Siete

Enero 2003

John Fisher salió en la estación Ciudad Universitaria del metro de Madrid, situada en la plaza central, un gran espacio donde asoman las fachadas de las facultades de Farmacia, Medicina y Odontología. En el centro ajardinado de la misma contempló el grupo escultórico La Antorcha, que no parecía interesar a ninguno de los estudiantes que circulaban. Quizá sabían y habían olvidado lo que una placa indica en el pedestal: que el bello monumento fue creado por la artista norteamericana Anna Hyatt Huntington. Pero quizá pocos tenían conocimiento de que hay uno gemelo en la ciudad de La Habana donados ambos a las dos ciudades en 1956 por su marido, el hispanista y filántropo Archer Milton Huntington, consecuente con su admiración por el legado cultural español. John se detuvo y miró la escultura, pintada de un feo color gris en contraposición con el verde bronce que luce la situada en la capital cubana, que él había contemplado meses atrás. Y mientras que la habanera presentaba buen cuido, la madrileña servía de percha a telas y pancartas reivindicativas. Movió la cabeza, siempre en desacuerdo con ese tipo de agresión perpetrada por una minoría contra edificios y monumentos. Sabía que en tiempos no tan lejanos todo era diferente. Como los estudiantes. Había ahora más mujeres que hombres, todas con pantalones, muchas de ellas echando humo como si tuvieran complejo de locomotora.

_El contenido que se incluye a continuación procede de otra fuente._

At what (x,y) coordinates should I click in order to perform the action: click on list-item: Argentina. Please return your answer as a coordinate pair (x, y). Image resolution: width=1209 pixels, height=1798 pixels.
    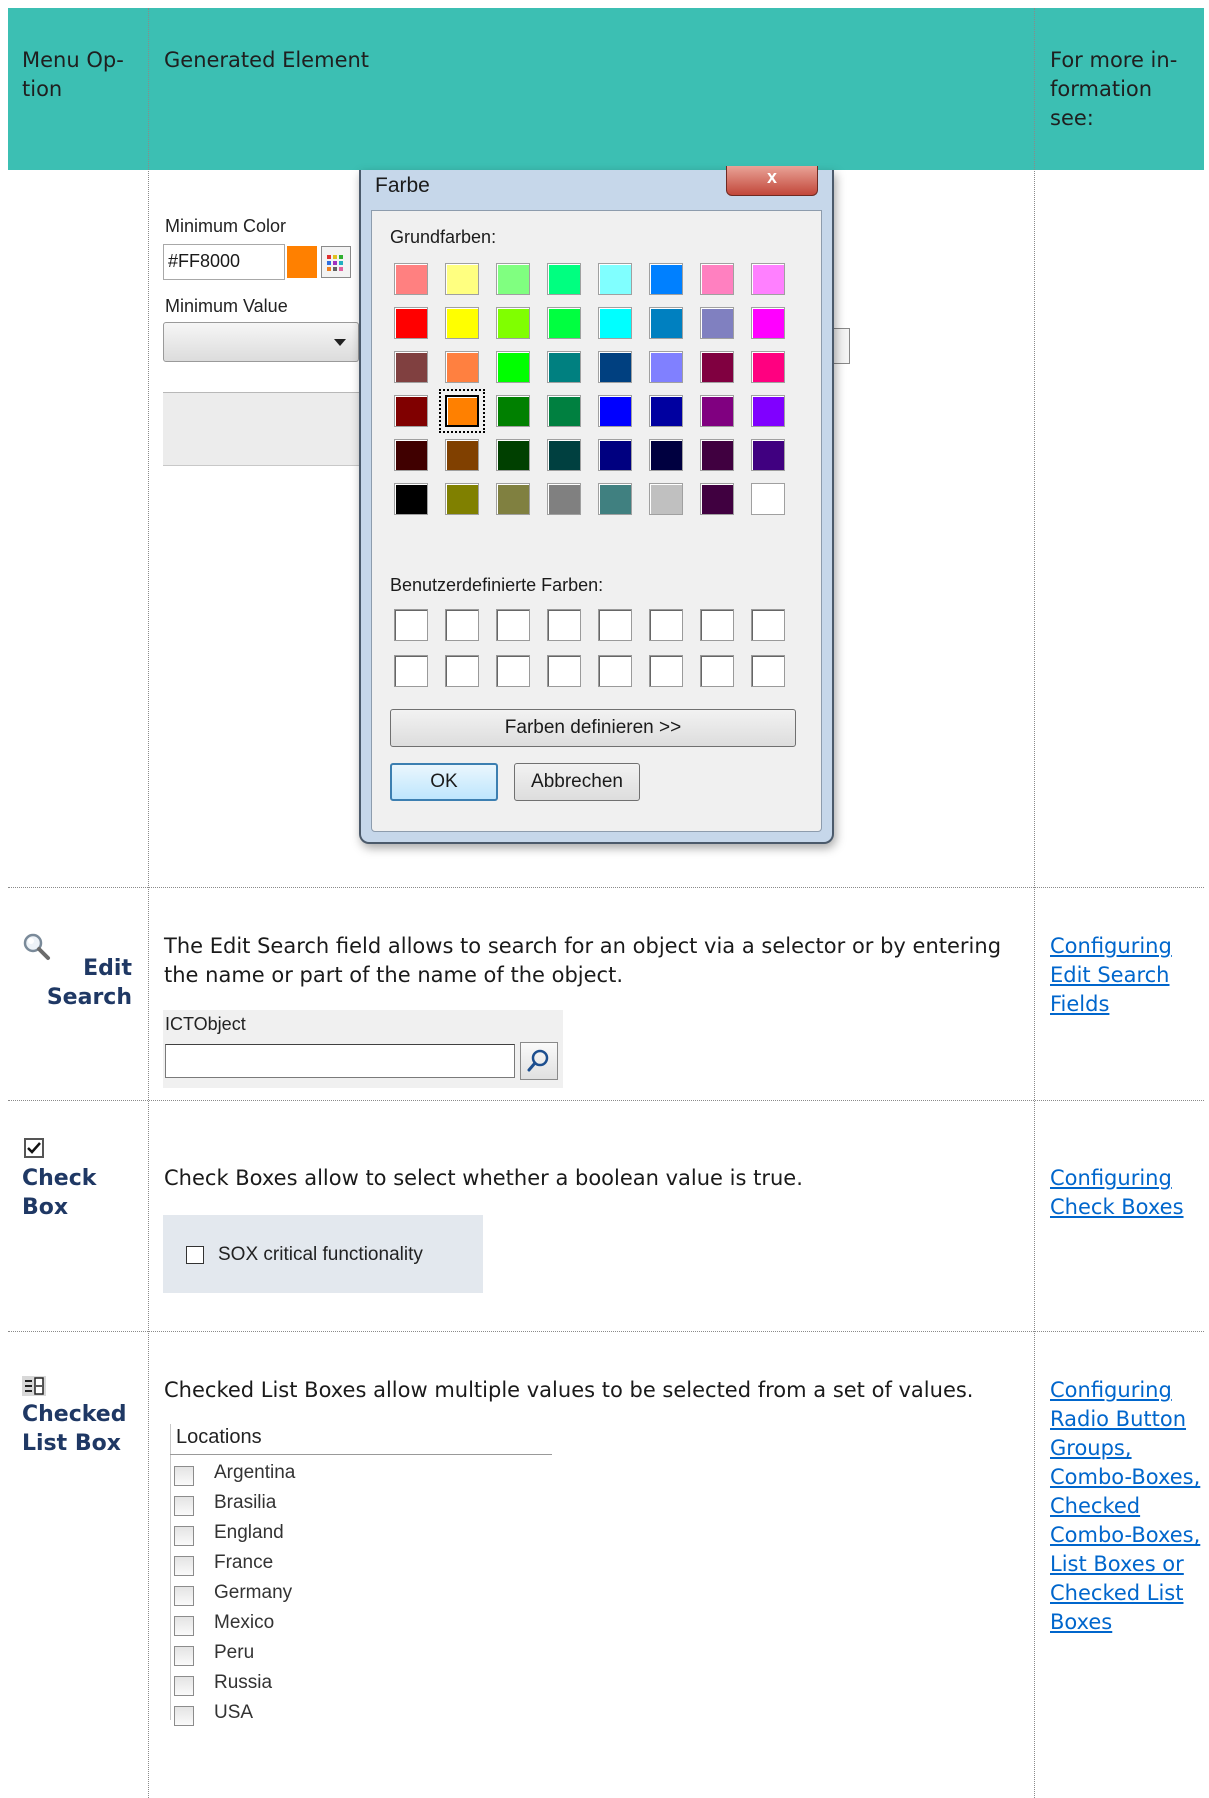
    Looking at the image, I should click on (324, 1475).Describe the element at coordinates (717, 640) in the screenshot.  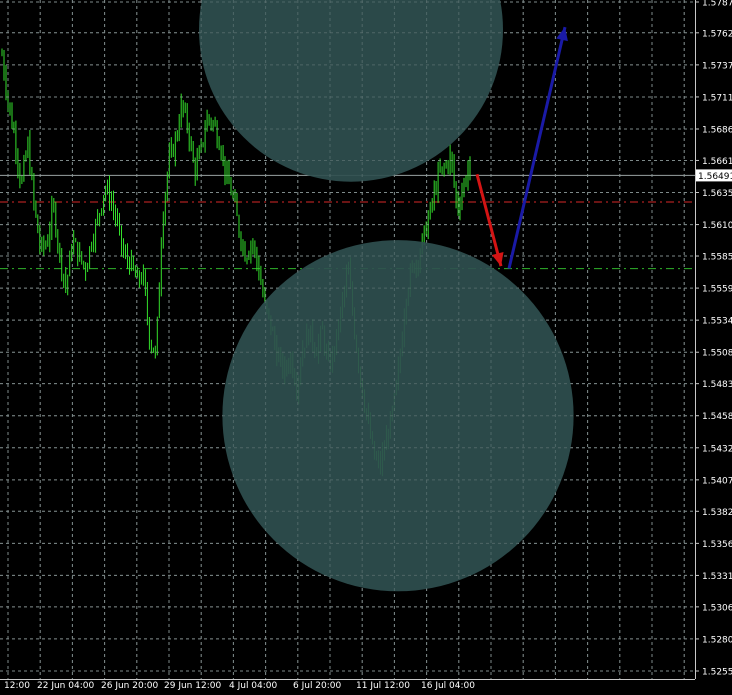
I see `y-tick-label: 1.52805` at that location.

Un sol húmedo le acompañó en su caminar por la avenida Complutense. Preguntó por la facultad de Filosofía y Letras y le dijeron que había tres edificios diferenciados. Finalmente le remitieron al A, un edificio de cuatro plantas situado en un altozano, fachada de ladrillo visto y amplios ventanales, construido exactamente igual, fiel a los planos, que el erigido en 1934 y destruido durante la guerra civil. Ascendió por entre la densa arboleda, subió las escalinatas y, tras seguir las indicaciones, anduvo a la derecha por el largo pasillo. Empujó una pequeña puerta y accedió a una sala rectangular, luminosa, de unos cincuenta metros por veinte con doble fila de blancas y delgadas columnas. Estaba en la biblioteca de Filología, que fue la de Filosofía antes de que años atrás la cambiaran. En los alargados bancos los estudiantes trabajaban en silencio. Caminó hacia la pared sur notando que su alta figura y su aspecto de extranjero atraían algunas miradas. Se aproximó a los ventanales y miró. Los abetos, pinos y otras especies, como una barrera verde, impedían ver más allá. Pero ése era el sitio. No tuvo dudas. Permaneció allí inmóvil y en silencio, sin que nadie le interpelara, impasible ante el tiempo derrochado, viendo el diferente paisaje que otros ojos contemplaron setenta años antes cuando el mundo se deshacía y los vientos traían y se llevaban las esperanzas.

Más tarde ascendió por las calles en pendiente buscando el distrito de Tetuán. El estadio Metropolitano había sido sustituido por altos y modernos edificios. En el puente acueducto de Amaniel una vieja placa de piedra llena de heridas decía que la obra se construyó bajo el reinado de Isabel II. Siguiendo el plano dibujado en su memoria llegó a la calle buscada, que domina un parque frondoso. Se detuvo para admirar el paisaje. Es una zona moderna, urbanizada, con casas de reciente construcción. Allá, a lo lejos, la sierra de Guadarrama tranquiliza los ojos de los madrileños.

Miró abajo. Una parte de la roja estructura del acueducto emergía de entre dos lomas y parecía un largo vagón del ferrocarril descansando en un apartadero. Se volvió y preguntó en varios portales, enseñando una borrosa fotografía. Toda la gente era nueva y nadie pudo darle pistas de la mujer que buscaba.